Los estudiantes con actitudes más pro-ambientales fueron los canadienses, colombianos y costaricenses. Los menos fueron los ecuatorianos y los estadounidenses. El caso de los mexicanos y los argentinos es interesante porque aunque el promedio de sus actitudes ambientales fue intermedio, hubo mucha variación. A partir del análisis estadístico de los valores, Shultz y Zelezny encontraron que los tres valores que mejor predicen las actitudes hacia el ambiente en estudiantes de licenciatura fueron el universalismo, de manera positiva, y el poder y la tradición, de manera negativa.
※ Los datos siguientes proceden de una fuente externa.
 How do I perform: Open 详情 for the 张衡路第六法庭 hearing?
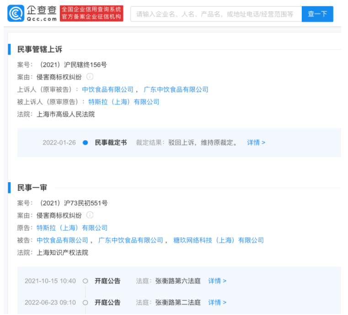click(x=217, y=281)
Pero, ¿cuáles son las aplicaciones de estas encuestitas multinacionales? Bueno, la crisis ambiental que ha provocado nuestra civilización que durante este siglo se agravará obliga, en la mente de muchos científicos, a que las conductas de las personas sean cada vez más pro-ambientales y tiendan a ser sustentables. Y ese es el tema central de la investigación del doctor Víctor Corral Verdugo y su grupo de investigación sobre sicología de la conservación en la Universidad de Sonora (muy recomendable la lectura de su ensayo sobre “Aproximaciones al estudio de la conducta sustentable“).
Considerando el adagio mexicano de que “del dicho al hecho…”, Corral y colaboradores de la Universidad de Arizona y del Instituto Tecnológico de Sonora se plantearon un estudio en dos ciudades sonorenses –donde el agua es un recurso bastante escaso y que recientemente fue determinante en la elección a gobernador y en la intención de voto de los habitantes de Ciudad Obregón– en el que contrastaron las actitudes pro-ambientales de las familias (en su estudio, “familia” se refiere a la madre, el padre, o cualquier adulto que habitara en la misma vivienda, y un menor de entre 10 y 17 años) contra sus conductas en términos del uso del agua. Reclutaron a las madres para que registraran cuanto tiempo estaban abiertas las llaves cuando cualquiera de los participantes de la “familia” se bañara, regara el jardín, lavara los platos o “barriera” la banqueta. También, al final del seguimiento del consumo de agua, que duró tres días, aplicaron un cuestionario de actitudes amibentales a los tres participantes de cada una de las 170 “familias” consideradas en el estudio.
Los autores confirmaron que entre más se adhirieran los participantes al llamado paradigma de la excepción humana (el mundo está hecho para el disfrute de los humanos), consumían más agua. También encontraron que entre las generaciones más jóvenes, también de los padres, pero sobre todo en los menores que fueron estudiados, había mejores actitudes ambientales y mejores números en términos de su consumo de agua.
Los autores encontraron que todos los 510 participantes se tardan más en la regadera (8 minutos en promedio) de lo que se recomienda en Sonora (5 minutos) y que las mujeres, independientemente de sus actitudes y creencias eran las que consumían más agua. Sin embargo, ésto, como lo reconocen los autores en su estudio, más bien es un reflejo de las actitudes que prevalecen en las familias sonorenses hacia los roles de género a principios del siglo 21.